Deutsche Telekom said that sensors installed along the airport’s access roads to its tank farms, for example, will be able to identify damages to the roads before they result in traffic bottlenecks and monitor temperatures, humidity and corrosion to identify “critical conditions” or irreparable damages to concrete structures.
The data is exchanged over Deutsche Telekom’s NB-IoT network in near-real-time, the telco said.
“Previously, material samples were needed to gain information about a building’s condition – a complex method that usually involved destruction,” said Michael Hohenecker, head of data management and building inspection at real estate management, Düsseldorf Airport. “We have a bottleneck here at the central tank farm. The digital solution protects us against unforeseeable damage to the access road and the disruptions to tank usage that it would entail.”
Other roads around the Düsseldorf Airport are also being equipped with sensors, which have a lifetime of up to 70 years. They can be installed in new construction products or retrofitted in existing concrete structures.

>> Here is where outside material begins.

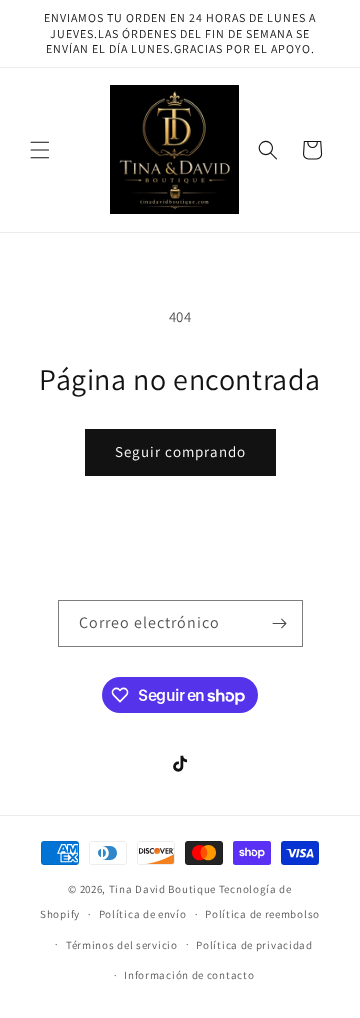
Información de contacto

“Düsseldorf Airport is one of the pioneers in Germany that is using IoT technology for its road constructions at the airport,” said Ingo Hofacker, responsible for IoT business at Deutsche Telekom. “Networking of transport infrastructure is growing in importance. The new network of equipment and sensors is an ideal foundation for data transmission.”
Another place where sensors from BS2 Sicherheitssysteme are being deployed is the Köln-Ost junction, where Germany’s Federal Highway Research Institute (BASt) is testing the sensors on their Cologne test grounds, together with Deutsche Telekom’s equipment and sensor network.
At the end of last year, Deutsche Telekom said its NB-IoT network was already available at approximately 300 locations across Germany including Berlin/Potsdam, Cologne/Bonn, the Ruhr basin, Mannheim/Heidelberg and Stuttgart.
Deutsche Telekom plans to complete the network’s country-wide build by the end of 2018. The European operator had initially kicked off its NB-IoT deployment in Germany in June 2017.
More than 200 German companies are currently testing NB-IoT and are also working to develop applications using the technology. Deutsche Telekom said it provides support to these firms in many ways, in particular with development and test packs, SIM cards, NB-IoT connectivity and access to Deutsche Telekom’s Cloud of Things platform, an IoT platform which enables users to access device data, to set threshold values, for example, for alarms, perform device updates and control machines remotely.
The telco is also deploying NB-IoT networks in other European subsidiaries including Austria, Greece, Poland, Hungary, Slovakia and Croatia.